*REQUIRED WORK*.
The entries that follow need to be retyped verbatim.

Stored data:
-------------------------
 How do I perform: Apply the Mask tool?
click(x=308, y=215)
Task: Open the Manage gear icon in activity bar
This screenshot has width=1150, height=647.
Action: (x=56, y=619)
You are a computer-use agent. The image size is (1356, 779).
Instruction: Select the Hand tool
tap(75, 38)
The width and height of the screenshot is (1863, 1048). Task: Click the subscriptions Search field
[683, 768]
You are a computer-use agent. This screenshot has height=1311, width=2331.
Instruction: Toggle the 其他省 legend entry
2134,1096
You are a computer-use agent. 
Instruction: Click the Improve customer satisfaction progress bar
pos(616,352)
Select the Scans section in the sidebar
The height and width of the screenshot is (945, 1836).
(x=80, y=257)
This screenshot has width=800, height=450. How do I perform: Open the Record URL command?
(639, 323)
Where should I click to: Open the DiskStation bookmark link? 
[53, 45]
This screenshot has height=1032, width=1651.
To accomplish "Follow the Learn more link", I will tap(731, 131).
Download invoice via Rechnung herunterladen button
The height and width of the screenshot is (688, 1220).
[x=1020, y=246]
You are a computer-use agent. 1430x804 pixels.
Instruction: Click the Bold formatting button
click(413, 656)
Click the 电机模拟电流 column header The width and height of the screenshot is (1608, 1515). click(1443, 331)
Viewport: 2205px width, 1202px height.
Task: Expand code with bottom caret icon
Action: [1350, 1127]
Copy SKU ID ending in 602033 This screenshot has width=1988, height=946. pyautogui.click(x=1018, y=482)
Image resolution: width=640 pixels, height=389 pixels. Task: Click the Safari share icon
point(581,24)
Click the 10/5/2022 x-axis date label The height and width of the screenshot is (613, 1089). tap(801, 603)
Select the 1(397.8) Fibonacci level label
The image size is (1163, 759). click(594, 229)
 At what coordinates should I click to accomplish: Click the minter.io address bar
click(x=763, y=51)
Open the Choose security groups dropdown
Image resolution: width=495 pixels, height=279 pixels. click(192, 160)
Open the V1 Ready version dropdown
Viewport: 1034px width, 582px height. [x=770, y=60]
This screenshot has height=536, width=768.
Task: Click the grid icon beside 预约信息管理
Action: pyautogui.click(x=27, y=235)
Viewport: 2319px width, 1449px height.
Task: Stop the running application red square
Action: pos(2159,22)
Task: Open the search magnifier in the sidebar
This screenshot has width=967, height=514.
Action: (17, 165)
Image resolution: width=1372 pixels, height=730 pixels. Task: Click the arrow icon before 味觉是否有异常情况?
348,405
-------------------------
*EXPECTED ANSWER*.
 How do I perform: Apply the Mask tool?
click(x=308, y=215)
Task: Open the Manage gear icon in activity bar
This screenshot has width=1150, height=647.
Action: (x=56, y=619)
You are a computer-use agent. The image size is (1356, 779).
Instruction: Select the Hand tool
tap(75, 38)
The width and height of the screenshot is (1863, 1048). Task: Click the subscriptions Search field
[683, 768]
You are a computer-use agent. This screenshot has height=1311, width=2331.
Instruction: Toggle the 其他省 legend entry
2134,1096
You are a computer-use agent. 
Instruction: Click the Improve customer satisfaction progress bar
pos(616,352)
Select the Scans section in the sidebar
The height and width of the screenshot is (945, 1836).
(x=80, y=257)
This screenshot has width=800, height=450. How do I perform: Open the Record URL command?
(639, 323)
Where should I click to: Open the DiskStation bookmark link? 
[53, 45]
This screenshot has height=1032, width=1651.
To accomplish "Follow the Learn more link", I will tap(731, 131).
Download invoice via Rechnung herunterladen button
The height and width of the screenshot is (688, 1220).
[x=1020, y=246]
You are a computer-use agent. 1430x804 pixels.
Instruction: Click the Bold formatting button
click(413, 656)
Click the 电机模拟电流 column header The width and height of the screenshot is (1608, 1515). click(1443, 331)
Viewport: 2205px width, 1202px height.
Task: Expand code with bottom caret icon
Action: [1350, 1127]
Copy SKU ID ending in 602033 This screenshot has width=1988, height=946. pyautogui.click(x=1018, y=482)
Image resolution: width=640 pixels, height=389 pixels. Task: Click the Safari share icon
point(581,24)
Click the 10/5/2022 x-axis date label The height and width of the screenshot is (613, 1089). tap(801, 603)
Select the 1(397.8) Fibonacci level label
The image size is (1163, 759). click(594, 229)
 At what coordinates should I click to accomplish: Click the minter.io address bar
click(x=763, y=51)
Open the Choose security groups dropdown
Image resolution: width=495 pixels, height=279 pixels. click(192, 160)
Open the V1 Ready version dropdown
Viewport: 1034px width, 582px height. [x=770, y=60]
This screenshot has height=536, width=768.
Task: Click the grid icon beside 预约信息管理
Action: pyautogui.click(x=27, y=235)
Viewport: 2319px width, 1449px height.
Task: Stop the running application red square
Action: pos(2159,22)
Task: Open the search magnifier in the sidebar
This screenshot has width=967, height=514.
Action: (17, 165)
Image resolution: width=1372 pixels, height=730 pixels. Task: Click the arrow icon before 味觉是否有异常情况?
348,405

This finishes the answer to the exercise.